__PASSAGE TO READ__
>> Begin

How does Spark determine partitions for an RDD?

The most fundamental data structure in Spark is called RDD (Resilient Distributed Dataset). An RDD can have one or many partitions, and each partition is a subset of data that resides on one node in your Spark cluster. The number of partitions is one of the factors to determine the parallelism of Spark task execution. Most of the time you do not need to worry about partitions. However, if you are tuning performance or investigating the resulting data files (e.g. one RDD partition is written out as one partial file in HDFS), you need to understand how Spark determines the number of partitions for an RDD.

The rule of thumb: the number of partitions of an RDD is usually the same as the parent RDD, except for coalesce(), or reduceByKey() etc. when a shuffle is involved. For RDDs with no parents (e.g. when reading a file from HDFS), the number of partitions is determined by an algorithm very similar to Hadoop's FileInputFormat.getSplits().

1. How Hadoop calculates splits

The source code in Hadoop to calculate splits from input data in HDFS (FileInputFormat.java): https://github.com/apache/hadoop/blob/e30710aea4e6e55e69372929106cf119af06fd0e/hadoop-mapreduce-project/hadoop-mapreduce-client/hadoop-mapreduce-client-core/src/main/java/org/apache/hadoop/mapred/FileInputFormat.java#L319

This is pseudo code:

 getSplits(conf, numSplits) => max(minSize, min(goalSize, blockSize))
   minSize = conf: mapreduce.input.fileinputformat.split.minsize, defaults to 0
   goalSize = totalSize / numSplits

The blockSize is specific to your distributed file system configuration. For WASB, the default is 512MB, but you can change it by configuration "fs.azure.block.size", as you can see here:

https://github.com/apache/hadoop/blob/e30710aea4e6e55e69372929106cf119af06fd0e/hadoop-tools/hadoop-azure/src/main/java/org/apache/hadoop/fs/azure/NativeAzureFileSystem.java#L687

To put it in simple English, the split size is the smaller of goal size and file system block size. The goal size is the total size of the input files divided by the intended number of splits.

2. How Spark calculates splits

2.1 Unstructured APIs

SparkContext exposes a few APIs to directly read a Hadoop file from HDFS to an RDD. This is done in HadoopRDD.scala which is basically a wrapper on Hadoop's FileInputFormat class. The source code:

https://github.com/apache/spark/blob/992447fb30ee9ebb3cf794f2d06f4d63a2d792db/core/src/main/scala/org/apache/spark/rdd/HadoopRDD.scala#L196

The numSplits parameter when calling FileInputFormat.getSplits() is hardcoded to 2 by Spark, as can be seen here:

https://github.com/apache/spark/blob/e9f983df275c138626af35fd263a7abedf69297f/core/src/main/scala/org/apache/spark/SparkContext.scala#L2329

Let's look at an example in HDInsight cluster (Version 3.6 with Spark 2.2). Let's load an CSV file which is around 200KB. In spark-shell, just type:

 val text = spark.sparkContext.textFile("/HdiSamples/HdiSamples/SensorSampleData/hvac/HVAC.csv")

>> End

__RECORDED DATA__
>> Begin

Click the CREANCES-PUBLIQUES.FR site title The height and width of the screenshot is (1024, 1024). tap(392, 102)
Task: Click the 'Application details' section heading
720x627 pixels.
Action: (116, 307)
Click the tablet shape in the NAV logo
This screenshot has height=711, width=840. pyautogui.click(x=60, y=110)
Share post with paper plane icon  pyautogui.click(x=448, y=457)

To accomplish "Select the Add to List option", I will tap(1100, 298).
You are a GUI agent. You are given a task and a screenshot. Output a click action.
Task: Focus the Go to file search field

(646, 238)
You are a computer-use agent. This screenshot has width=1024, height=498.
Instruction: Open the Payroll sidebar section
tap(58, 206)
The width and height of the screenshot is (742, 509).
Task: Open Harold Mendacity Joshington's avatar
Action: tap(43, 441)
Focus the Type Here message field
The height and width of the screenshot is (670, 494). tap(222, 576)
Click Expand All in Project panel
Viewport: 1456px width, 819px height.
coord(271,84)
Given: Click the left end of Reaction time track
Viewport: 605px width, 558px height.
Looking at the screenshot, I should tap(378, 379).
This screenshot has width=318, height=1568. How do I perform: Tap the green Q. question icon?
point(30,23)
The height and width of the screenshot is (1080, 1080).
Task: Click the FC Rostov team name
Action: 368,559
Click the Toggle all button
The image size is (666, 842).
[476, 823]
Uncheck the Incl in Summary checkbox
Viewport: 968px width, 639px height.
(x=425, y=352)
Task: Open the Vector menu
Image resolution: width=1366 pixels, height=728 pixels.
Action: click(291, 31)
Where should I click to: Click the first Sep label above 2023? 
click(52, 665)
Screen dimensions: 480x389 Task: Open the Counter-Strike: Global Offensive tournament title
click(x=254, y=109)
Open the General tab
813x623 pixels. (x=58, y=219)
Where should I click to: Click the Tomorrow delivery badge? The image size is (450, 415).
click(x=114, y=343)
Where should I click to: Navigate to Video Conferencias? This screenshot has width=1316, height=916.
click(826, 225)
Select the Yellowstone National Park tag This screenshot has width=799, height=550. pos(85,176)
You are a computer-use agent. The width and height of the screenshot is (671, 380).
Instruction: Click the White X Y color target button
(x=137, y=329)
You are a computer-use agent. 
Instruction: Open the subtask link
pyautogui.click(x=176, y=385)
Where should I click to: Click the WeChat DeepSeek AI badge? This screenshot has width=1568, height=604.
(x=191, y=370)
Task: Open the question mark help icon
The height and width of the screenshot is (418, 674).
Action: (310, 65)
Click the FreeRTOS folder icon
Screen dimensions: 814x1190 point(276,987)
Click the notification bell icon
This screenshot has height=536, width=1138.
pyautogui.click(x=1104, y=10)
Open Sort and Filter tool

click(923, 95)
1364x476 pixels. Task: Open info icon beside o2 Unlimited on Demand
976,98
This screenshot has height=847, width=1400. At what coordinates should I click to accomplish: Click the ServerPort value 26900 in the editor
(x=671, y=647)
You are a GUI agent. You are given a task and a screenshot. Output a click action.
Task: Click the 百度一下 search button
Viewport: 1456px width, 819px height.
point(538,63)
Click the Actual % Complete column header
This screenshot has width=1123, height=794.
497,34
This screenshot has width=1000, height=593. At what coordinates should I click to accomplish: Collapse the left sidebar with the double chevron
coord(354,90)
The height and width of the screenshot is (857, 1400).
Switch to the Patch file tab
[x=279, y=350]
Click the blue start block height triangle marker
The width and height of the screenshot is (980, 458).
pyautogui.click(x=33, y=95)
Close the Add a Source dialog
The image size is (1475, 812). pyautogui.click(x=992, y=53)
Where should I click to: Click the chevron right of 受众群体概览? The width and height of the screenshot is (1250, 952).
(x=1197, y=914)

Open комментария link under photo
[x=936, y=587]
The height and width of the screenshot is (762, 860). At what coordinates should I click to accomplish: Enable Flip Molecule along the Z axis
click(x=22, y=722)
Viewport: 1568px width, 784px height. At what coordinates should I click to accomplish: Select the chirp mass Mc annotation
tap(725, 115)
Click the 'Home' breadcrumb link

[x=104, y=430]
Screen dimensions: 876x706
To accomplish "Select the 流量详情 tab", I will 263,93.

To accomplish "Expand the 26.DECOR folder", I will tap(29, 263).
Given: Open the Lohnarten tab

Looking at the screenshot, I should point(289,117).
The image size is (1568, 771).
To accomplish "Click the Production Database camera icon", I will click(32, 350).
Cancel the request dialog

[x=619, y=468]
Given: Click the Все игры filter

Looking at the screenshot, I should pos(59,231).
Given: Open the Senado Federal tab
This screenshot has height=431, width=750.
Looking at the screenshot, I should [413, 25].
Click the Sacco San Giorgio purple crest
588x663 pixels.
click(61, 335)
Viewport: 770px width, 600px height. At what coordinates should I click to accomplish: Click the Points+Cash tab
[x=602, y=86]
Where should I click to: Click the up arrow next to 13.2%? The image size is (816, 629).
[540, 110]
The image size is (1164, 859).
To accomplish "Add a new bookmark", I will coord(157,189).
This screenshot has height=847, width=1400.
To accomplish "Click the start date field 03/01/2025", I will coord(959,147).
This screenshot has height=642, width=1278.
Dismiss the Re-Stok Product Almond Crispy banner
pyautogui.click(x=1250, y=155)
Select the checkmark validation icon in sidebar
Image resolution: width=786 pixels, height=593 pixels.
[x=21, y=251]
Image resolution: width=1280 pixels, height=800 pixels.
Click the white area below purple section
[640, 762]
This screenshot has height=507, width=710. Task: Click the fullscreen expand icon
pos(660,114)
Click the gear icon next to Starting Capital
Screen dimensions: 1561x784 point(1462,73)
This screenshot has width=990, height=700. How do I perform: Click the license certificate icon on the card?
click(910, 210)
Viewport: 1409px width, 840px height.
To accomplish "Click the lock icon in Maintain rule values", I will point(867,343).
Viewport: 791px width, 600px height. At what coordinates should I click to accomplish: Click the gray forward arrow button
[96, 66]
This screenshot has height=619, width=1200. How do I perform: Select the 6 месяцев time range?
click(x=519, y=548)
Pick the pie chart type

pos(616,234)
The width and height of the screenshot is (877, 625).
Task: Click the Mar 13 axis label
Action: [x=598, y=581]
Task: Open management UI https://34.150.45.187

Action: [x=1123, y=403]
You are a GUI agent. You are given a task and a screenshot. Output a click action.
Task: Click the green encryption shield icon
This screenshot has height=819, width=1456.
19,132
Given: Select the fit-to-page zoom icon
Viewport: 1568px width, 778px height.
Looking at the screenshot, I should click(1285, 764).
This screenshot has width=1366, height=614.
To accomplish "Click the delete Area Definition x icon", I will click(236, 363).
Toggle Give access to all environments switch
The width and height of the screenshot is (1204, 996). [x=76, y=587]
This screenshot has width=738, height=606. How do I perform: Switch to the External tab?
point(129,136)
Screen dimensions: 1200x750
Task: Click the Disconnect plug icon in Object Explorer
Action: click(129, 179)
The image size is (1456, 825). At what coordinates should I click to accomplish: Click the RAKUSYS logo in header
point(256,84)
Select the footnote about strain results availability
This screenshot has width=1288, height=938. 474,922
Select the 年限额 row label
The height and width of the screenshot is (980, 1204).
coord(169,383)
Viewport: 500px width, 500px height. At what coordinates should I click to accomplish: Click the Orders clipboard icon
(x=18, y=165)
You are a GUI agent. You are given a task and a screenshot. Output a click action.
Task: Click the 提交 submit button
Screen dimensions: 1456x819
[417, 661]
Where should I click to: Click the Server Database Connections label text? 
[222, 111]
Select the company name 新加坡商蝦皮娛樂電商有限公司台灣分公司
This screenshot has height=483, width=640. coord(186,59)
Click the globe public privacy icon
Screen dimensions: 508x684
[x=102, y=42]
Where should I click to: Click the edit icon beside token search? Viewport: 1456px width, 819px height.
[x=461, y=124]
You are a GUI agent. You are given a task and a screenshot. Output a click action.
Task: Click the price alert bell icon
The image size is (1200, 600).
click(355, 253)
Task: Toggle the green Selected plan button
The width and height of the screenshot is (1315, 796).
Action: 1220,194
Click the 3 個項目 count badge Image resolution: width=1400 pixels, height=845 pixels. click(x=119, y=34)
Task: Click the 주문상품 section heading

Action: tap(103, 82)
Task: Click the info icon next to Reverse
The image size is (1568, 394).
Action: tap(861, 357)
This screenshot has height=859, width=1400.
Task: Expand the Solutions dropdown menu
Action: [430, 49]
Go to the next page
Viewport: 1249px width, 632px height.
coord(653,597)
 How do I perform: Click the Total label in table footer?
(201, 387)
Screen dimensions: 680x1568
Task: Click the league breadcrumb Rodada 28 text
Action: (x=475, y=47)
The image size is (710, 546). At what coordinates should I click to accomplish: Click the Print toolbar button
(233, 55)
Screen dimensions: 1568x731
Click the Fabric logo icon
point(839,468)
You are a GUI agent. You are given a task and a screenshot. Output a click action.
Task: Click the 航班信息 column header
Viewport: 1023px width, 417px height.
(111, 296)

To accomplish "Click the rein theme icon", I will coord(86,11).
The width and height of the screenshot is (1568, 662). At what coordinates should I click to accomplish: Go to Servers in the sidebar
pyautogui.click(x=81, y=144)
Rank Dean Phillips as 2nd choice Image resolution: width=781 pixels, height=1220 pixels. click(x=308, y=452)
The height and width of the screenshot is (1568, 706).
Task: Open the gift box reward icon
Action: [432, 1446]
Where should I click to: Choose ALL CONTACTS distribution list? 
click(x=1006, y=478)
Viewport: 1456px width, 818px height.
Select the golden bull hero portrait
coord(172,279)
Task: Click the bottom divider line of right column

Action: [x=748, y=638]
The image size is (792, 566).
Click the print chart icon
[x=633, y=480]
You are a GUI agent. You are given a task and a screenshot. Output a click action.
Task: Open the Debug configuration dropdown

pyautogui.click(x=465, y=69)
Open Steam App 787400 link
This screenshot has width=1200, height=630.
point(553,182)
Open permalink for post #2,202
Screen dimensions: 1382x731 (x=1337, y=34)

>> End

__TASK REQUIREMENTS__
A: In the Spark partitions text, what is the default block size for WASB?
B: Repeat a section of the Spark partitions text word for word, starting at "The most fundamental" and stopping after "for an RDD.".

__PROBLEM SOLUTIONS__
A: 512MB

B:
The most fundamental data structure in Spark is called RDD (Resilient Distributed Dataset). An RDD can have one or many partitions, and each partition is a subset of data that resides on one node in your Spark cluster. The number of partitions is one of the factors to determine the parallelism of Spark task execution. Most of the time you do not need to worry about partitions. However, if you are tuning performance or investigating the resulting data files (e.g. one RDD partition is written out as one partial file in HDFS), you need to understand how Spark determines the number of partitions for an RDD.